You're close, but of course $np$ is not always an integer, which causes a problem.
Let $f(k) = {n \choose k} p^k (1-p)^{n-k}$ be the probability that there are $k$ successes in your experiment. Then look at the ratio $f(k)/f(k-1)$. You get:
$ {f(k) \over f(k-1)} = {{n \choose k} \over {n \choose k-1}} {p^k \over p^{k-1}} {(1-p)^{n-k} \over (1-p)^{n-k+1}} $
and cancelling powers of $p$ and $1-p$, this is
$ {{n \choose k} \over {n \choose k-1}} {p \over 1-p}. $
Now write the ratio of binomial coefficients in terms of factorials:
$ {{n \choose k} \over {n \choose k-1}} = {n! \over k! (n-k)!} {(k-1)! (n-k+1)! \over n!} = {n! \over n!} {(k-1)! \over k!} {(n-k+1)! \over (n-k)!} = {n-k+1 \over k}. $
Therefore, the original ratio we were interested in is
$ {f(k) \over f(k-1)} = {n-k+1 \over k} {p \over 1-p}. $
This decreases as $k$ increases. In particular, as $k$ increases it goes from being greater than $1$ to less than $1$, and so the sequence $f(0), f(1), \ldots, f(n)$ first increases and then decreases. (This is called being "unimodal".) Now, $f(k) \ge f(k-1)$ if and only if $ {n-k+1 \over k} {p \over 1-p} \ge 1 $ and we'll solve this inequality for k. Clear denominators: $ (n-k+1)p \ge k(1-p) $ Expand: $ np-kp+p \ge k-kp $ Cancel like terms: $ np+1 \ge k $ or $k \le np+p = (n+1)p$. So $f(k)$ increases until $k$ reaches $\lfloor (n+1)p \rfloor$ and then decreases.

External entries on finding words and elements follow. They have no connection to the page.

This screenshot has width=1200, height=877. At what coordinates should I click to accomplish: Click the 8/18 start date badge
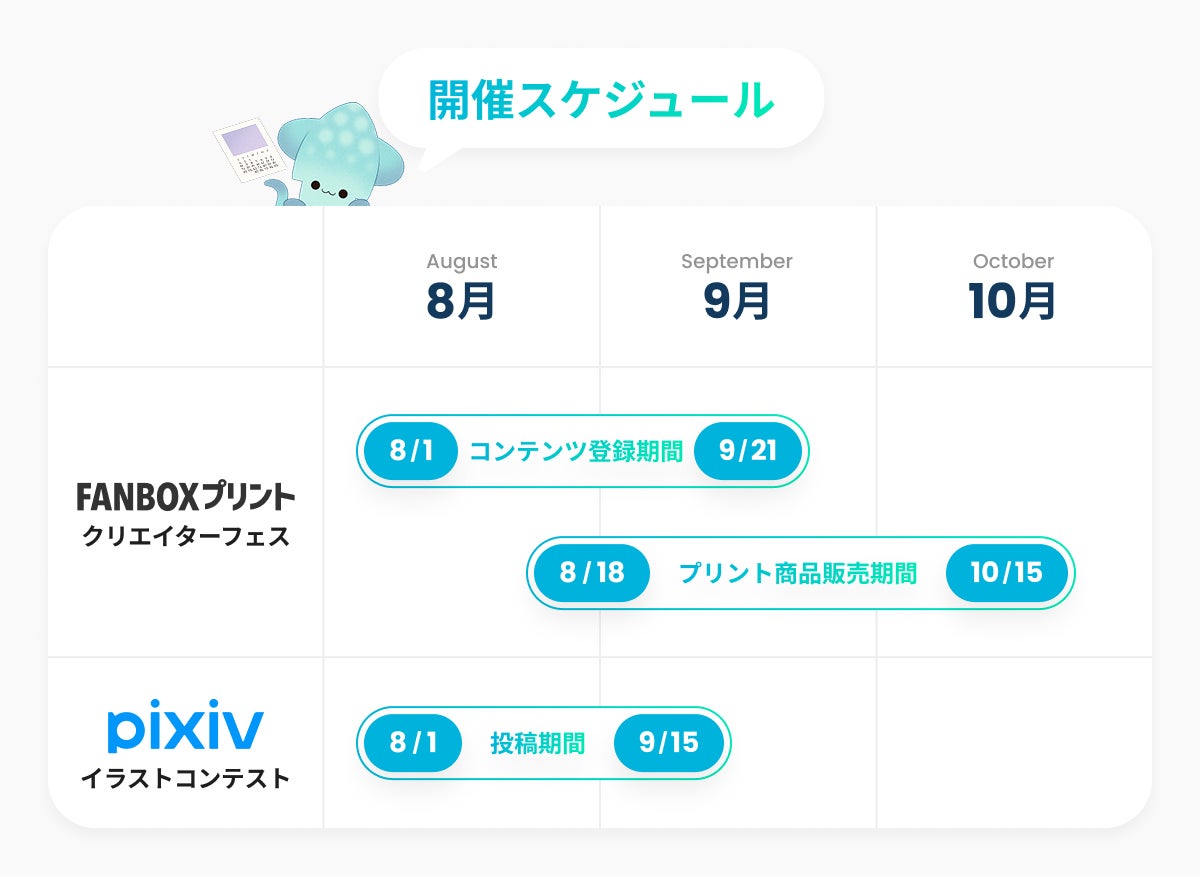[591, 573]
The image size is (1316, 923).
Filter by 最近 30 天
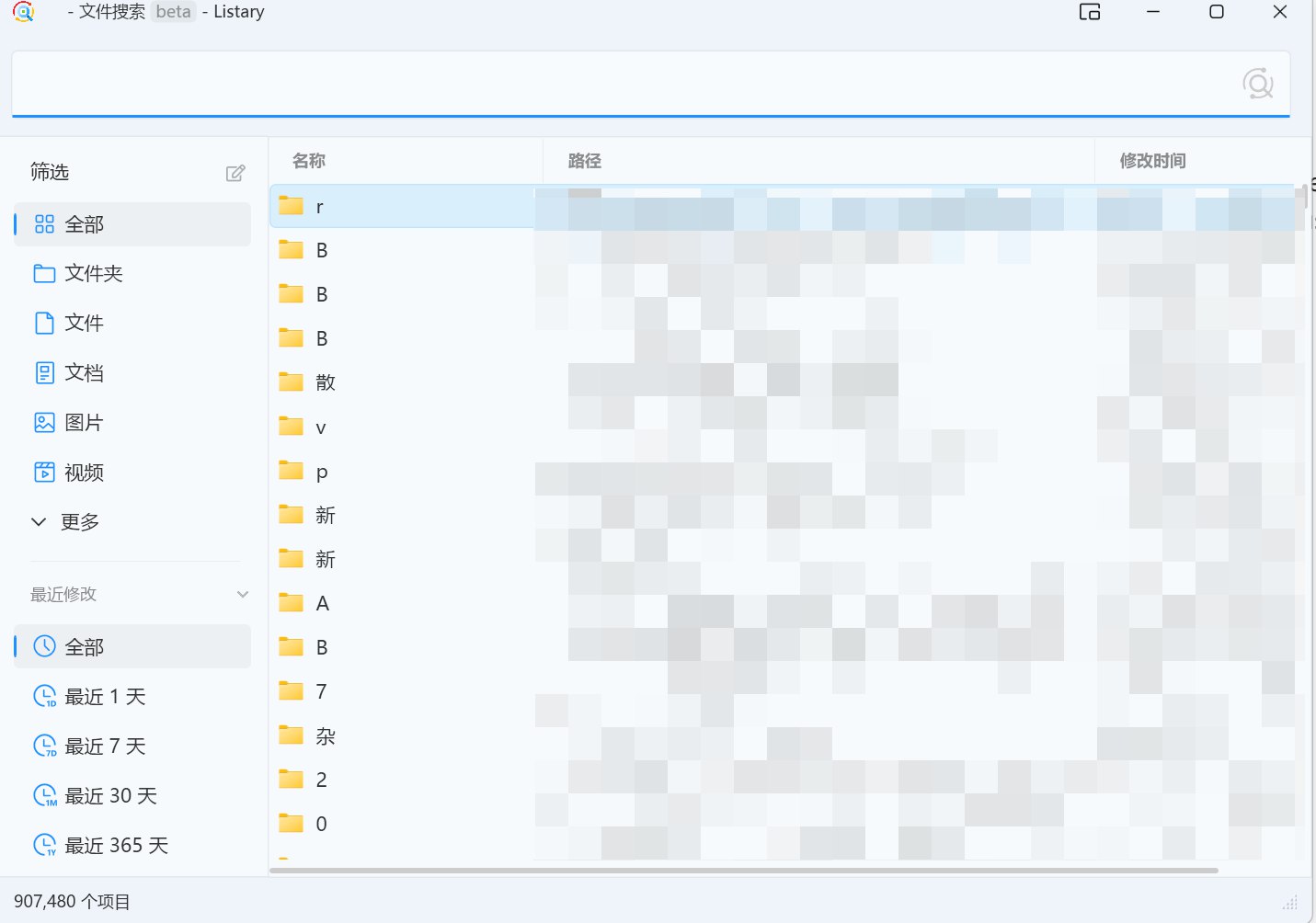[x=109, y=796]
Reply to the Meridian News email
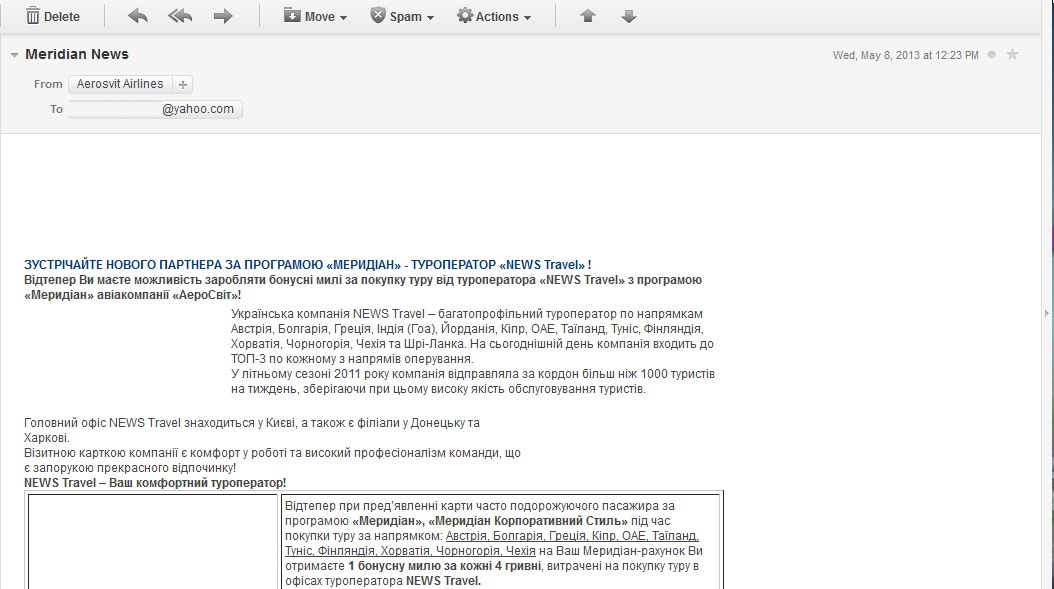The height and width of the screenshot is (589, 1054). pos(138,16)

For example, consider $k = 1/3, p = 6$. Our formula tells us that $f(k) \ge f(k-1)$ if and only if $k \le (6+1)/3$. So we'll have $f(2) \ge f(1)$ but $f(3) \le f(2)$; that is, 2 is th4e most likely number of successed. And indeed the probabilities $f(0), \ldots, f(6)$ are, in order, $0.088, 0.263, 0.329, 0.219, 0.082, 0.016, 0.001$, confirming the result.
But there's a special case when $(n+1)p$ is an integer. Then if $k = (n+1)p$ we actually get $f(k)/f(k-1) = 1$ -- so $(n+1)p$ and $(n+1)p-1$ are both maxima. The easiest example is when $p = 1/2$ and $n$ is odd -- say $n = 5$ -- then this predicts that $2$ and $3$ are both maxima, which they are. And of course if you flip five coins you expect two and three heads to be equally likely and more likely than any other number.
Since $f(0), f(1), f(2), \ldots, f(n)$ is increasing and then decreasing, the least likely number of successes is either $0$ or $n$. It's $0$ if $p > 1/2$ and $n$ if $p < 1/2$; if $p = 1/2$ then both are equally likely.